# HCL vs dell



## defconfor (Dec 23, 2009)

which one is worth buying
hcl laptop 3861
C2D 2.2Ghz, 4 Gb ddr2 , nvidia geforce 8200 512mb(shared),500 gb HDD, 15" screen
Rs 34000
VS
dell 1440
C2D 2.1 Ghz,3 GB ddr2 RAm, Ati RAdeon 4330 512 dedicated, 320 GB HDD,14.1" screen
RS39000

why most people prefer dell laptops over hcl?


----------



## jithin.rao (Dec 29, 2009)

DELL performance and customer support ROCKS! This is from a very satisfied DELL customer.


----------



## azzu (Dec 30, 2009)

dell has xcellent customer support
dunno about HCL but iam pretty satisfied about my Acer 
heard from many of my freinds HCl has bad Customer services


----------



## krishnandu.sarkar (Dec 30, 2009)

I also vote for Dell.


----------



## Akshay (Feb 5, 2010)

I have experienced dell's pre sale service and I must say that u will be treated better in a fish market though I do not have first hand experience with their post sales service.. 

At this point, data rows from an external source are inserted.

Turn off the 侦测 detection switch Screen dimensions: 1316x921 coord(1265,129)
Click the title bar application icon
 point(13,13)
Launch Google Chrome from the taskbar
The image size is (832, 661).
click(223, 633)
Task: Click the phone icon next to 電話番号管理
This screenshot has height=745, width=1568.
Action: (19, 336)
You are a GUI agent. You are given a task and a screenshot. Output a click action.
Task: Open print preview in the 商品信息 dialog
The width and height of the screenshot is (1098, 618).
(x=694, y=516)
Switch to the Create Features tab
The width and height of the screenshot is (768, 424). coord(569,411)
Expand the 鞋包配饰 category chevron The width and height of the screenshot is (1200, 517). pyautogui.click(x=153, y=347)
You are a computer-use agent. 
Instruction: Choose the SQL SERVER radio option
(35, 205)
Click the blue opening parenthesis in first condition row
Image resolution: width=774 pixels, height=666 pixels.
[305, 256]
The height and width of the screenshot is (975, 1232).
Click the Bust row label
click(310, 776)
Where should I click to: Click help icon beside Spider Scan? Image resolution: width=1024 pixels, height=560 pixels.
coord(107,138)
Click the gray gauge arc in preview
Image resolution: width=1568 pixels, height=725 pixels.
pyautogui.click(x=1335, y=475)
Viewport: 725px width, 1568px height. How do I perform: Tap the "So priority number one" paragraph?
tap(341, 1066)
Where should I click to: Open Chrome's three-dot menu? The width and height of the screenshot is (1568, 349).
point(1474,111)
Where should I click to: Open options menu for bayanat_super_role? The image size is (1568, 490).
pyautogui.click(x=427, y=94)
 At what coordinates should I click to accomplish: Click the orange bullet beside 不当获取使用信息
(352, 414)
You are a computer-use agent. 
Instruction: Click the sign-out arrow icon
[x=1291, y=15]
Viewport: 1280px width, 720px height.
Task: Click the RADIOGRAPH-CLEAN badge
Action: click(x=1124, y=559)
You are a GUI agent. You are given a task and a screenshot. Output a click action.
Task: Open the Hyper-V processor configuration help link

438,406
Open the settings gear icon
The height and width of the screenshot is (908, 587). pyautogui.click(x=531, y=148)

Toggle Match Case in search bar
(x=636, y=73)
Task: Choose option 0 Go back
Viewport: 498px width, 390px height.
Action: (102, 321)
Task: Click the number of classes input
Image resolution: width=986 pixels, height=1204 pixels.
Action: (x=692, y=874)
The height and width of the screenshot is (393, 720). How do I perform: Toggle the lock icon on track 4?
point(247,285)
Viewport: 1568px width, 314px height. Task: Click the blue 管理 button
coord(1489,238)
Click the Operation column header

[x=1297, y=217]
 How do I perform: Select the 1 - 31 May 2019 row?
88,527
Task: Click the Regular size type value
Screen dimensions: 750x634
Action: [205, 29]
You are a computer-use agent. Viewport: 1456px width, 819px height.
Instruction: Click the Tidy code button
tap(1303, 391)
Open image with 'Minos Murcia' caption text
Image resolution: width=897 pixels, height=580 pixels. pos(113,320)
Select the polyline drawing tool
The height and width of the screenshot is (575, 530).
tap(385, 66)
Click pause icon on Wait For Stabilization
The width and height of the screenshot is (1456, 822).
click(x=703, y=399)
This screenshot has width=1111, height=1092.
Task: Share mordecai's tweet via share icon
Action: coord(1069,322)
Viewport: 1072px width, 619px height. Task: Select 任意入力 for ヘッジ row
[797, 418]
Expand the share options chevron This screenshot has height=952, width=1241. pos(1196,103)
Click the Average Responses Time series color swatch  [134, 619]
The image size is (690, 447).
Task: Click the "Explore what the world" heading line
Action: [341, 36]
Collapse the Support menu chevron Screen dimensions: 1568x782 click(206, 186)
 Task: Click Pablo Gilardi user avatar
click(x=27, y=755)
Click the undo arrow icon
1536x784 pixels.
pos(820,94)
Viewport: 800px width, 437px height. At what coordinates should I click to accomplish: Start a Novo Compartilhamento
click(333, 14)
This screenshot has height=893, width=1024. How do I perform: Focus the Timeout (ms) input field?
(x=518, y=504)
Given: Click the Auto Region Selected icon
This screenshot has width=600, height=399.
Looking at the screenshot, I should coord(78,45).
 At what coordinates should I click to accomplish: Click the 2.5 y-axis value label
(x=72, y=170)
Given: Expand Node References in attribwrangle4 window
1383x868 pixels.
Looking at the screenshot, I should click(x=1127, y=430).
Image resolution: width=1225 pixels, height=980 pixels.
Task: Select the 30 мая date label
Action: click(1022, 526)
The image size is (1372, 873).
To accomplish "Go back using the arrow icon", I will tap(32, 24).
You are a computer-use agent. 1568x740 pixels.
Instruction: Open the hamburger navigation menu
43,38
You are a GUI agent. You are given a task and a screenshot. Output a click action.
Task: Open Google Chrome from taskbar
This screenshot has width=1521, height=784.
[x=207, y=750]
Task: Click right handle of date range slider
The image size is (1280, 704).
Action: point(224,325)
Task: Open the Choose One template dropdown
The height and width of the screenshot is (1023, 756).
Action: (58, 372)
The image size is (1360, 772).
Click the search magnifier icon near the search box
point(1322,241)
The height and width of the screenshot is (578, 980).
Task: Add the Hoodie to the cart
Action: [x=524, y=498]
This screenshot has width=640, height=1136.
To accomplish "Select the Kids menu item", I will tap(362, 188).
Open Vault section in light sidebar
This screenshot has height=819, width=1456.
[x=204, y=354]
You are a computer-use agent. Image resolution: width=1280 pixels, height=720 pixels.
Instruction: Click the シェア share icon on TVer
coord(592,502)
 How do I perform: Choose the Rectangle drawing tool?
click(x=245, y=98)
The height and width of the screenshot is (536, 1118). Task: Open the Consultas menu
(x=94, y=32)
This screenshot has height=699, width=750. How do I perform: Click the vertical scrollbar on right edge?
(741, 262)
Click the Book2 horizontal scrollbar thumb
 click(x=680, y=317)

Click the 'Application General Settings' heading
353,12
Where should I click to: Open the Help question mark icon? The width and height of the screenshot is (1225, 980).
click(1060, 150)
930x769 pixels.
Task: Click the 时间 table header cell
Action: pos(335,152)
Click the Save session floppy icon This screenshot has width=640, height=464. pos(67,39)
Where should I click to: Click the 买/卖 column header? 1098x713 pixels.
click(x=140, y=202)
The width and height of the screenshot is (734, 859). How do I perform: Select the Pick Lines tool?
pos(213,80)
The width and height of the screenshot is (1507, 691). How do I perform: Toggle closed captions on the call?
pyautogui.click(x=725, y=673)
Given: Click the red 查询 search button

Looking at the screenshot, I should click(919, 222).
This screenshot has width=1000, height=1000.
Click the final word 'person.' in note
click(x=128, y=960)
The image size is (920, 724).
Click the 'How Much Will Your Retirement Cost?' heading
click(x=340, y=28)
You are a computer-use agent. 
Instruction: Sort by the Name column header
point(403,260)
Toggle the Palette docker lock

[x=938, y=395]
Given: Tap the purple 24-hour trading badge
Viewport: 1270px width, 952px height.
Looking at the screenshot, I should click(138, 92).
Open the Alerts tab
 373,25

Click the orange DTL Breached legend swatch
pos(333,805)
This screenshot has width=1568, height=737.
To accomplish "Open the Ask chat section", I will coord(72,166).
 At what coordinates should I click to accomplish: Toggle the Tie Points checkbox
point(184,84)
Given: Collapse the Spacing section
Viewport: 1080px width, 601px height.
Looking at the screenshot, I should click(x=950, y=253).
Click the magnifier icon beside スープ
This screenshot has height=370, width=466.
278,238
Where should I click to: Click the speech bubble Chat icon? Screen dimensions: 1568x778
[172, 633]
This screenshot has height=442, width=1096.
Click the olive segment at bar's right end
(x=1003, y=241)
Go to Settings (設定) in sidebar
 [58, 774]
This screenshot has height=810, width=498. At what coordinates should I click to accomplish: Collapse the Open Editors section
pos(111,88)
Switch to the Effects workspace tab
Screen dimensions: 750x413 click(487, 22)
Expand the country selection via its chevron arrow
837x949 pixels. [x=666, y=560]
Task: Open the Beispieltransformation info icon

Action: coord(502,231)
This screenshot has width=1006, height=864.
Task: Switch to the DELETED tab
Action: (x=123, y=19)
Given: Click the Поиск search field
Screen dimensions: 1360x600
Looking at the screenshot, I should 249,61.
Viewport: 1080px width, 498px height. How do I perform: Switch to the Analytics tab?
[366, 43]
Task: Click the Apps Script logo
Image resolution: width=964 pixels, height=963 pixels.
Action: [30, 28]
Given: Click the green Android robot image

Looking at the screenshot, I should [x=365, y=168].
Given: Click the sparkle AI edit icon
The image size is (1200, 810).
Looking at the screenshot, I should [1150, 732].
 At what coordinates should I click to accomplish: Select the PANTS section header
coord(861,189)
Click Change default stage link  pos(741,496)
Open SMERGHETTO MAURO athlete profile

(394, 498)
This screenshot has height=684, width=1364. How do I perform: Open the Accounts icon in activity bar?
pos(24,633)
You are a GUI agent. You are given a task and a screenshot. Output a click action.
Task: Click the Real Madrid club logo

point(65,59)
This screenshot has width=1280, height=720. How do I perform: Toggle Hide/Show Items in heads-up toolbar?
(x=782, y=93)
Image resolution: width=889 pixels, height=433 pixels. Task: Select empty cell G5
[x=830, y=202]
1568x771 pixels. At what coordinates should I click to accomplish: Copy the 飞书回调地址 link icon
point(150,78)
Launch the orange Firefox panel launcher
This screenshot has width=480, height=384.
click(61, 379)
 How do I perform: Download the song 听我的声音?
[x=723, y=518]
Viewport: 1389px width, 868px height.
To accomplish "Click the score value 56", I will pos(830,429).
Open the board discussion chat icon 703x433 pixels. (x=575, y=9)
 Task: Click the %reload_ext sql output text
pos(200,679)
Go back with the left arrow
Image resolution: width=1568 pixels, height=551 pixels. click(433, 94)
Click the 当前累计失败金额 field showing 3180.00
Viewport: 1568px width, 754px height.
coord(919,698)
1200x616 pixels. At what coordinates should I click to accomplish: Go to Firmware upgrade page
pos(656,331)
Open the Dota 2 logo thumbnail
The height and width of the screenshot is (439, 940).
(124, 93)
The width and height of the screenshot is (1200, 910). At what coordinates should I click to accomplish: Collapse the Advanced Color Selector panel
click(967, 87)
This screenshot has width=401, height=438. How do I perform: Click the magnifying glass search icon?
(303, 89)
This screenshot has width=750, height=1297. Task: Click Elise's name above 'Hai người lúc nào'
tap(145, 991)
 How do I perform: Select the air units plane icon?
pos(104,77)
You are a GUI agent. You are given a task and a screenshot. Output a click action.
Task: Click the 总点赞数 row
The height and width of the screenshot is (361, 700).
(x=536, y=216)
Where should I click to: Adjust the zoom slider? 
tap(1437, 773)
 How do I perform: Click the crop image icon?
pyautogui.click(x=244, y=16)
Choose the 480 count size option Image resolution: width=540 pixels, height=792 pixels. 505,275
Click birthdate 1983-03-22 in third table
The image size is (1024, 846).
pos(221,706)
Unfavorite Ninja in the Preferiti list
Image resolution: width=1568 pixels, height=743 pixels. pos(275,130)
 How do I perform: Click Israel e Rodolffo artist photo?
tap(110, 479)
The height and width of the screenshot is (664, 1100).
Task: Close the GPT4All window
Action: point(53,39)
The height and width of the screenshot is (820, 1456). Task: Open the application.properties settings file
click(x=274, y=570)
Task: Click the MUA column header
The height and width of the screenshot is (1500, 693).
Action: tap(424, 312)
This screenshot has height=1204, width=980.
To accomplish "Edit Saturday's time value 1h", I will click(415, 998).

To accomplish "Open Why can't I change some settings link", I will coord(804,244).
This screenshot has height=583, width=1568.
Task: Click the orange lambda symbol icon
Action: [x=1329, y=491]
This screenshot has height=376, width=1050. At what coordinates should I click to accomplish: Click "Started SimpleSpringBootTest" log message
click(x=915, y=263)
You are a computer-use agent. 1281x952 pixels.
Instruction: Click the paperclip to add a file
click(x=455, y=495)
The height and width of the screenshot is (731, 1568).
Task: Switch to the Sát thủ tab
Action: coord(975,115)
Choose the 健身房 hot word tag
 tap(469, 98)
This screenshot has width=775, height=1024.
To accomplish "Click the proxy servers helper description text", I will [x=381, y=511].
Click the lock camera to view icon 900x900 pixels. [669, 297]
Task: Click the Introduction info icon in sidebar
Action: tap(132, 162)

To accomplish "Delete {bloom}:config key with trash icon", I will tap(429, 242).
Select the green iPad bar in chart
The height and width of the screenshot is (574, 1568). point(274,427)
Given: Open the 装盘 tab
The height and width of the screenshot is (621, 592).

HCL is still upcoming, acer service is not as gud.. I wud suggest go for HP / Compaq or Sony


----------



## paper_heart_21 (Mar 26, 2010)

go for DELL blindfolded !!


----------



## ajayashish (Mar 26, 2010)

+1 for Dell


----------



## latino_ansari (Mar 26, 2010)

go ahead with dell...


----------



## guptaharsh60 (Apr 1, 2010)

How can u compare a DELL to HCL or ACER??? See the manufacturer matters. I can tell you with same confi the performance order is SONY VAIO> DELL> HP> COMPAQ> ACER> HCL.


----------